"""
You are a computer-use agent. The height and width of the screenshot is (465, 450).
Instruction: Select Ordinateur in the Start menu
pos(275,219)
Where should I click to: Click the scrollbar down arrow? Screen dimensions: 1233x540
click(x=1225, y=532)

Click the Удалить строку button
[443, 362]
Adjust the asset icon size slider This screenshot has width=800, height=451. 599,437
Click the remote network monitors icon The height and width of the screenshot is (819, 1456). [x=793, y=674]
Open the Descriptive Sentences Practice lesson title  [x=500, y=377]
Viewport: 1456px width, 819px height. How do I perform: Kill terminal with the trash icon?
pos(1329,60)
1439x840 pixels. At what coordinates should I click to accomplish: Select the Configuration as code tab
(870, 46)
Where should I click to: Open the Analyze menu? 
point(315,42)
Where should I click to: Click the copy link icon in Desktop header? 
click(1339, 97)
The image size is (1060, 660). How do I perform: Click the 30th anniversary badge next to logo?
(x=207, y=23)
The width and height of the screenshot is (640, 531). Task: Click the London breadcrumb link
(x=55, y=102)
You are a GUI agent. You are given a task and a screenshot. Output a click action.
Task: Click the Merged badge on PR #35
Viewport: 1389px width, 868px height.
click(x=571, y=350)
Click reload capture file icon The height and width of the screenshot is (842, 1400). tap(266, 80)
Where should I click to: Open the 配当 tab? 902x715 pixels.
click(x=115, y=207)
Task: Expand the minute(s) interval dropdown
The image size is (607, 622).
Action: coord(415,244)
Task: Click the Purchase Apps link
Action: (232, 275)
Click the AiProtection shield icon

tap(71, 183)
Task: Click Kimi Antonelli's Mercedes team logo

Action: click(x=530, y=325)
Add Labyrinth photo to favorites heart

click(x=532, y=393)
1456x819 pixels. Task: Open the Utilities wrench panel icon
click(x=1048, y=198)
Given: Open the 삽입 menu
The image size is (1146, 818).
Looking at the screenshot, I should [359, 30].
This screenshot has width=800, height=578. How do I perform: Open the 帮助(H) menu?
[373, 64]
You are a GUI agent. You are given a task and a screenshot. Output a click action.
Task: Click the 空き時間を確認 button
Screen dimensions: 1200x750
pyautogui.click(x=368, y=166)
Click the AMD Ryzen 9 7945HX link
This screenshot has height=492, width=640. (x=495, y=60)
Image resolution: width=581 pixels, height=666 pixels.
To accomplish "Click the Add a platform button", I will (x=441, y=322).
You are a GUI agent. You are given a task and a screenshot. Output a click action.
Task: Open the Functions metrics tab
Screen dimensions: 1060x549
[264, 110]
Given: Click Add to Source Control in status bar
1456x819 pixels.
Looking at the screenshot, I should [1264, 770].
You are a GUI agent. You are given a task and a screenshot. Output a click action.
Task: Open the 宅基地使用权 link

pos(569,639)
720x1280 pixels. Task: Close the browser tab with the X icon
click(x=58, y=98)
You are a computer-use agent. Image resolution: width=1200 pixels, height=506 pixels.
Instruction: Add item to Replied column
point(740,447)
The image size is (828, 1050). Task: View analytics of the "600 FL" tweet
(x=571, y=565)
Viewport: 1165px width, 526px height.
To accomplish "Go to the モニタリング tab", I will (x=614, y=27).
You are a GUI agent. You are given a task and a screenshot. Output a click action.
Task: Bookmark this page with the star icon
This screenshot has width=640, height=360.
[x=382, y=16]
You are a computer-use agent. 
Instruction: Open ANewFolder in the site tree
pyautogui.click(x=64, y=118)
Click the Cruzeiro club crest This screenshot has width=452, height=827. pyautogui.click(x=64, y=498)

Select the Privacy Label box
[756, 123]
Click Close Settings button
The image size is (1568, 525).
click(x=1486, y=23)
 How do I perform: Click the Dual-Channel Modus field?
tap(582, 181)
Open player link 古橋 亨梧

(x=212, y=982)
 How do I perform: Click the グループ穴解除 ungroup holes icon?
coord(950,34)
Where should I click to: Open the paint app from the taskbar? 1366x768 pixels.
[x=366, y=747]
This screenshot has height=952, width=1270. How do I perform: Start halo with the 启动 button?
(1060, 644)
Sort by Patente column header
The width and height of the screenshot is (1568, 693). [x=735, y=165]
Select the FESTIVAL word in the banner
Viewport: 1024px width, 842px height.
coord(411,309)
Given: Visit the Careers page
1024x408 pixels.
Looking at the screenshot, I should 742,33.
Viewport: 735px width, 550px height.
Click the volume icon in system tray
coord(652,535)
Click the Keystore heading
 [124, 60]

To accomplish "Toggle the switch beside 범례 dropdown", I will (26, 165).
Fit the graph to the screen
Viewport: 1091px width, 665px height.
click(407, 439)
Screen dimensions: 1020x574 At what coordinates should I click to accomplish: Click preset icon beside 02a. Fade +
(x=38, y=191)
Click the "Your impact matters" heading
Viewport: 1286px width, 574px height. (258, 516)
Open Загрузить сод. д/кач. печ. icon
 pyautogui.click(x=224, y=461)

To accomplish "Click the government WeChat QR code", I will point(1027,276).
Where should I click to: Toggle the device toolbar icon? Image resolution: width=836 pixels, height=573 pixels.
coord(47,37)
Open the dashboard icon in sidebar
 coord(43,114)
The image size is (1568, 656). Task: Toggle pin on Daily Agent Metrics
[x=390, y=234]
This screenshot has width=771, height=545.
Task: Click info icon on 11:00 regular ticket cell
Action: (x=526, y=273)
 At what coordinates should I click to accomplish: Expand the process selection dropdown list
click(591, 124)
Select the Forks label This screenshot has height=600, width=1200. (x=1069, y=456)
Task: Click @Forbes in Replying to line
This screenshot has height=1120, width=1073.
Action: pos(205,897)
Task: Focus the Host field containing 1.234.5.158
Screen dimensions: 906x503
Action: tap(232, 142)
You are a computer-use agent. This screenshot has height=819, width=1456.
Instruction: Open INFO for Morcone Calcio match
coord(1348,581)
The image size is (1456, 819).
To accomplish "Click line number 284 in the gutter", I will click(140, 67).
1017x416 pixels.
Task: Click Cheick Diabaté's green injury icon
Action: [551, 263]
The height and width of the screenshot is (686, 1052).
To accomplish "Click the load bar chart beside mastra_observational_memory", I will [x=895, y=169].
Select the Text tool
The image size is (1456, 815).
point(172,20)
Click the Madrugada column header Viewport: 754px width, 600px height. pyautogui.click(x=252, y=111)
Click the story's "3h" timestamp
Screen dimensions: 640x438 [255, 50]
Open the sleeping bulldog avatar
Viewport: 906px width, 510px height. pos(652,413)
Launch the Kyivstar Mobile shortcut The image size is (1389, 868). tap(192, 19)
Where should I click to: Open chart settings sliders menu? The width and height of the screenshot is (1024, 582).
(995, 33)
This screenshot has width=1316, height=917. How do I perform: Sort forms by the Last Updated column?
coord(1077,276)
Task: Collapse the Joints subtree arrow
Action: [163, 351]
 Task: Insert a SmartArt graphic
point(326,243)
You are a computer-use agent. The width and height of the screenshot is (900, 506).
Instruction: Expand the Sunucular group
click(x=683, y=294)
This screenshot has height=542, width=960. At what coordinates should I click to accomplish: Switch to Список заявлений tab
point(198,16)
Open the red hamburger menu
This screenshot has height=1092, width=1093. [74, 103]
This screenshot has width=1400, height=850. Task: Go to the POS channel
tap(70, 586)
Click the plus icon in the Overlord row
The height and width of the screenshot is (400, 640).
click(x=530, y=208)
"""
> [GIVEN EXERCISE] Could you render the lines of the entries above, from the line containing "Click the remote" through the line containing "click(x=115, y=207)", both included, as a Markdown table with the columns Row and Content, numbering each line and leaving out blank lines?

> [ANSWER]
| Row | Content |
|---|---|
| 1 | Click the remote network monitors icon The height and width of the screenshot is (819, 1456). [x=793, y=674] |
| 2 | Open the Descriptive Sentences Practice lesson title  [x=500, y=377] |
| 3 | Viewport: 1456px width, 819px height. How do I perform: Kill terminal with the trash icon? |
| 4 | pos(1329,60) |
| 5 | 1439x840 pixels. At what coordinates should I click to accomplish: Select the Configuration as code tab |
| 6 | (870, 46) |
| 7 | Where should I click to: Open the Analyze menu?  |
| 8 | point(315,42) |
| 9 | Where should I click to: Click the copy link icon in Desktop header?  |
| 10 | click(1339, 97) |
| 11 | The image size is (1060, 660). How do I perform: Click the 30th anniversary badge next to logo? |
| 12 | (x=207, y=23) |
| 13 | The width and height of the screenshot is (640, 531). Task: Click the London breadcrumb link |
| 14 | (x=55, y=102) |
| 15 | You are a GUI agent. You are given a task and a screenshot. Output a click action. |
| 16 | Task: Click the Merged badge on PR #35 |
| 17 | Viewport: 1389px width, 868px height. |
| 18 | click(x=571, y=350) |
| 19 | Click reload capture file icon The height and width of the screenshot is (842, 1400). tap(266, 80) |
| 20 | Where should I click to: Open the 配当 tab? 902x715 pixels. |
| 21 | click(x=115, y=207) |